Friday, September 24, 2010

Scramble: Part word game, part scavenger hunt, part Easter egg hunt

If you travelled back in time to the 2010 ARGfest in Atlanta (a conference for Alternate Reality Game designers and fans), you could have played in an original mutated word game called Scramble, masterminded by ARG designer Brooke Thompson.
Large letters have been scattered around the park and it is your job to find one. Once you do, you've got to find enough other people who have found letters so that you can form a word... a real word... not just one of those made up ones... well, not unless you can convince the Word Master that it’s a real one. Once you've gathered a word, head to the Word Master. Simple, right?

Not so much! Like Scrabble, each letter is worth a certain number of points... do you keep that Z you found or trade it in for an E? How many words, real words, can you spell with your letters? How many little tasks you were able to compete on the way? And... how quickly did you get back to the Word Master? Oh yes! It’s a battle between time & creativity. And it’s up to you to win.
Further event details may be found here.
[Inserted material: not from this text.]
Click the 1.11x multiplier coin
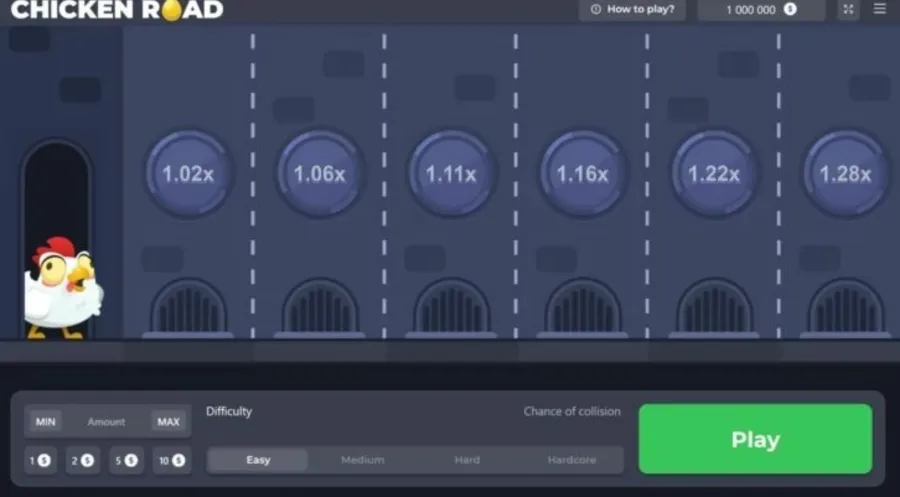The width and height of the screenshot is (900, 497). point(451,173)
The exact rules of the game are not specified, but given that it was an experimental game, I don't think they need to be. The essence of the idea is enough for anyone who wants to try this. It seems like it would be well-suited to a party or also in a classroom, as it is the kind of challenge that also has educational value and teaches kids how to work together and think creatively.

I'd probably modify the game to make it more Bananagrams-like, requiring each group to form a single grid, and getting points for each word that they also can find a physical example of. Even I would like to play in that game!
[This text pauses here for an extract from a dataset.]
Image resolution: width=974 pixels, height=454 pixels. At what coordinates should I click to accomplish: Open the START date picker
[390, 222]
I found a blog posting from someone who played in this game who writes:
The game was called Scramble, and the letters were valued like Scrabble tiles, the goal being to grab a group of people and get good letters to maximize your Scrabble score with them. Given that you could get credit for multiple words with the same letters, I picked up pretty quickly that the thing to do was to get 4-5 people, nab some good letters, and make lots of anagrams. You also got a double score for taking a picture of your word with an example of the word. My team went for C-O-D-E-S (and coeds, decos, and edocs), got pictures for all our words, and totally stomped on the other team, who only had one word, even though it was longer.
High marks to that team for devising a winning strategy on the fly, though if I were Word Master, I would have given the thumbs-down to the dubious "decos" and the hideous "edocs". A few more words like that, and I might think this was part of the ARGHfest.
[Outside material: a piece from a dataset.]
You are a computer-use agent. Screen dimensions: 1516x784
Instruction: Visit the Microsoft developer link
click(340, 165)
Saturday, September 4, 2010

Defensive strategies for Appletters

Since Appletters involves building a zigzagging snake-like line of words, where new words can only be built off the beginning or end of the snake, the options for play can be sometimes highly constrained. Devious players can use this to their advantage.

For instance, you can position words such that you are able to form words from a position that others are unlikely to be able to. As in the example below, where the presence of the word SLIP forces new words starting from the V to be built only to the left, making the V tricky to deal with.
   SPORK
V L
I I
MOP
Among the very few words that end with V are rev and shiv.
    SPORK
REV L
I I
MOP
Similarly, there are few words that start with X. Examples include xenon (the atomic element), xi (the Greek letter), xebec (a kind of three-masted Mediterranean ship), xylem (the part of a plant that transports water - like a plant's circulatory system), and xeric (super dry, desert-like).

I think that the only people who will be able to generate words that end in a J or Q are people who have deliberately memorized such words for such purpose as they all look like questionable Scrabble jibberish to me. By properly constructing the snake, one or both ends can almost be completely cut off using this tactic.

There's also what I call the Ouroboros stratagem.

Suppose you have manipulated the situation so the snake looks like this:
    SPORK
REV L N
E I I I
L MOP V
I E
C S

A really fiendishly clever thing to do is to build a word that joins up the beginnings and end of the snake, like so:
    SPORK
REV L N
E I I I
L MOP V
I E
CALENDARS

If it is allowed (and I can find nothing in the instructions that forbids it), finding a way to make the Appletters snake into a closed loop pretty definitively ends the game. In my book, whoever pulls off such a stunt should instantly win, as when you sink the eight-ball on the break in pool.